*Zu erledigende Aufgaben*:
1. Beantworte anhand des Textes über den Sonderlehrgang F unten diese Fragen:
(a) Wie hoch war das Durchschnittsalter der Teilnehmer am 1.12.1948?
(b) Wie viele Teilnehmer kamen aus französischer Gefangenschaft?
(c) Wie lange war der Unterricht im längsten Fall unterbrochen?
2. Fasse den Text über den Sonderlehrgang F in zwei Sätzen zusammen.
3. Kopiere aus dem Text über den Sonderlehrgang F wortgetreu den Abschnitt, der mit „2) Mit einer“ beginnt und sich bis „Falle 6 ½ Jahre.“ fortsetzt.

*Textauszug*:
DKG (Köln)

Gesamtbeurteilung des Sonderlehrgangs F

Sonderlehrgang F

Die Hauptschwierigkeit, die es in einem Sonderlehrgang zu überwinden gilt, bilden die sehr unterschiedlichen Voraussetzungen, unter denen die einzelnen Teilnehmer ihre Schulbildung wieder aufnehmen. Einige statistische Aufstellungen mögen diese Tatsache belegen:

1) Das Durchschnittsalter betrug am 1.12.1948 - 22 Jahre, 11 Monate. Der älteste Teilnehmer war zu diesem Zeitpunkt 26 Jahre, 3 Mon., der jüngste 21 Jahre alt.

2) Mit einer Ausnahme hatten alle 26 eine längere Gefangenschaft hinter sich, und zwar kamen aus

russischer -       4
französischer -   5
belgischer -       2
englischer -       5
amerikanisch-englischer – 7
amerikanischer - 2

Dieser Umstand war von grossem Einfluss auf die Leistungsfähigkeit der einzelnen Teilnehmer. Die Behandlung der Gefangenen in den einzelnen Ländern weist erhebliche Unterschiede auf, von denen ihre körperliche und geistig-seelische Verfassung abhängt. Allein der sprachliche Gewinn im Englischen bevorzugt Heimkehrer aus angelsächsischen Lagern im Lehrgang vor solchen aus russischen, französischen und belgischen.

3) Die Unterbrechung des Unterrichts betrug im Durchschnitt 4 ½ Jahre, im längsten Falle 6 ½ Jahre.

*Entnommene Angaben*:
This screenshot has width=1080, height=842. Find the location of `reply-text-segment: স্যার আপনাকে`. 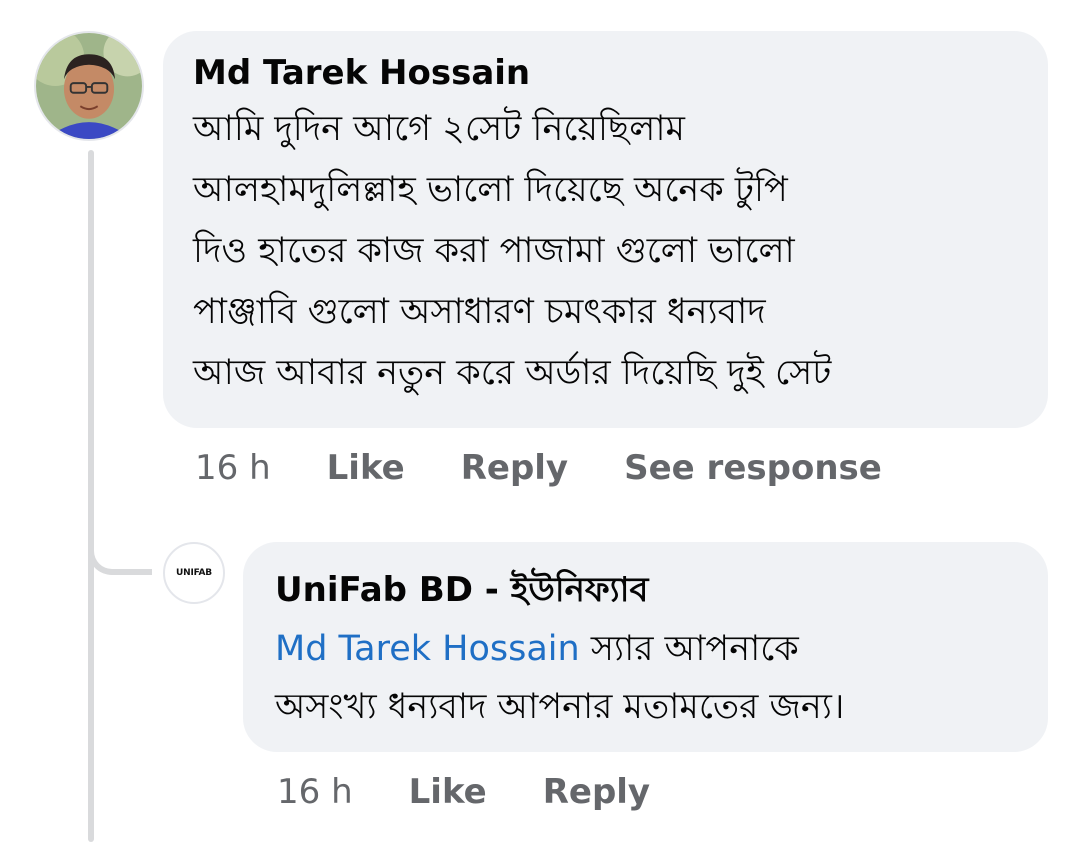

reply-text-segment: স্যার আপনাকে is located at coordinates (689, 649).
--
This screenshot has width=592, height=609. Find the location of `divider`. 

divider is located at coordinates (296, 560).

*Lösungen der Reihe*:
1.
(a) 22 Jahre, 11 Monate
(b) 5
(c) 6 ½ Jahre

2. Als Hauptschwierigkeit des Sonderlehrgangs F gelten die sehr unterschiedlichen Voraussetzungen der Teilnehmer, deren Durchschnittsalter am 1.12.1948 bei 22 Jahren und 11 Monaten lag und deren Unterricht im Durchschnitt 4 ½ Jahre unterbrochen war. Bis auf einen hatten alle 26 eine längere Gefangenschaft in verschiedenen Ländern hinter sich, was ihre Leistungsfähigkeit stark beeinflusste; allein durch den sprachlichen Gewinn im Englischen sind Heimkehrer aus angelsächsischen Lagern im Vorteil.

3.
2) Mit einer Ausnahme hatten alle 26 eine längere Gefangenschaft hinter sich, und zwar kamen aus

russischer -       4
französischer -   5
belgischer -       2
englischer -       5
amerikanisch-englischer – 7
amerikanischer - 2

Dieser Umstand war von grossem Einfluss auf die Leistungsfähigkeit der einzelnen Teilnehmer. Die Behandlung der Gefangenen in den einzelnen Ländern weist erhebliche Unterschiede auf, von denen ihre körperliche und geistig-seelische Verfassung abhängt. Allein der sprachliche Gewinn im Englischen bevorzugt Heimkehrer aus angelsächsischen Lagern im Lehrgang vor solchen aus russischen, französischen und belgischen.

3) Die Unterbrechung des Unterrichts betrug im Durchschnitt 4 ½ Jahre, im längsten Falle 6 ½ Jahre.